Records shown |
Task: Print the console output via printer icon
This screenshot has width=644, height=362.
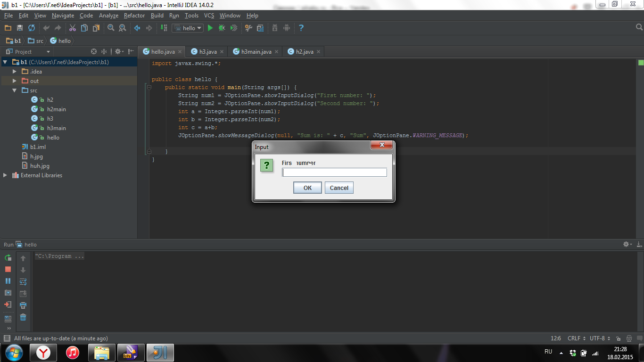Action: click(23, 305)
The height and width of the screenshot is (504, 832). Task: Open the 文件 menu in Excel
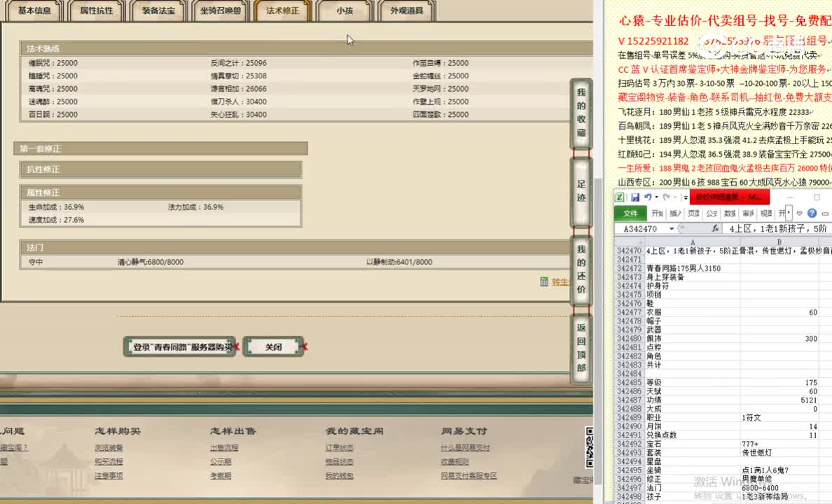(630, 214)

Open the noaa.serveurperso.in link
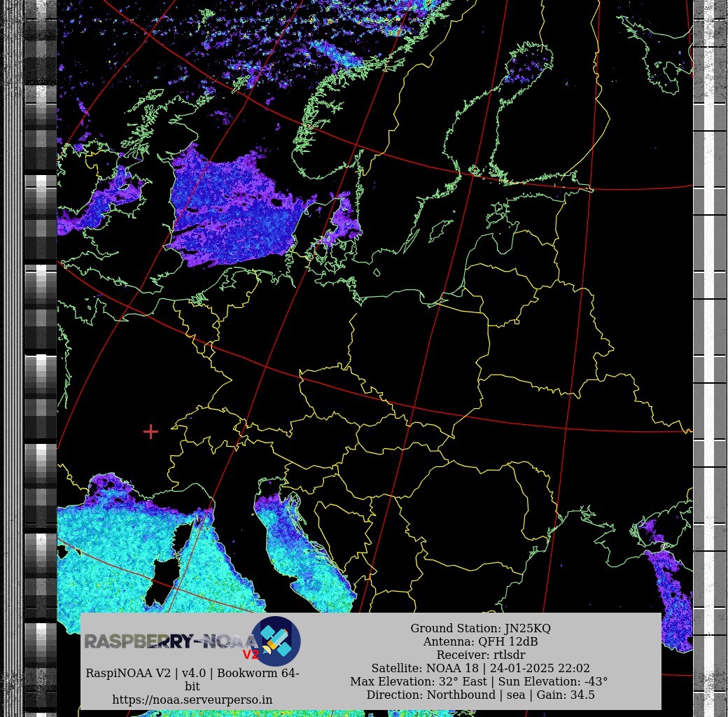pyautogui.click(x=193, y=699)
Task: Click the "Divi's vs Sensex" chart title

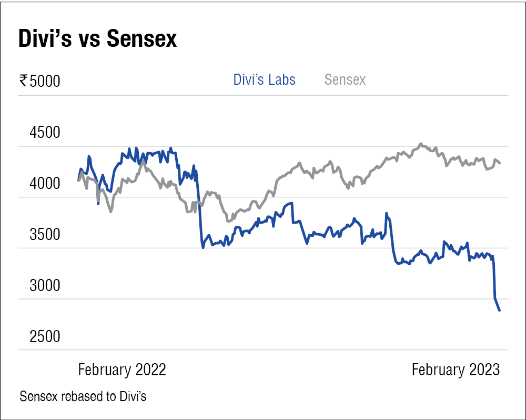Action: click(x=97, y=39)
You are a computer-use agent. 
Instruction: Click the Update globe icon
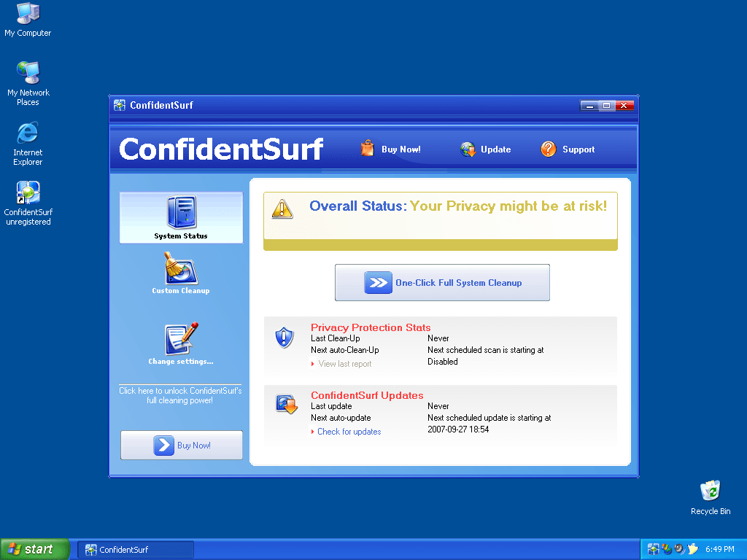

Problem description |
Keep the pictures out of your copy. Copy only the lines from the line that holds "This screenshot has width=644, height=362." through the last line of the listing above, both included.

Exercise answer |
This screenshot has width=644, height=362.
Action: click(23, 305)
The height and width of the screenshot is (504, 832). Task: Open the 文件 menu in Excel
(630, 214)

Open the noaa.serveurperso.in link
pyautogui.click(x=193, y=699)
Task: Click the "Divi's vs Sensex" chart title

Action: click(x=97, y=39)
You are a computer-use agent. 
Instruction: Click the Update globe icon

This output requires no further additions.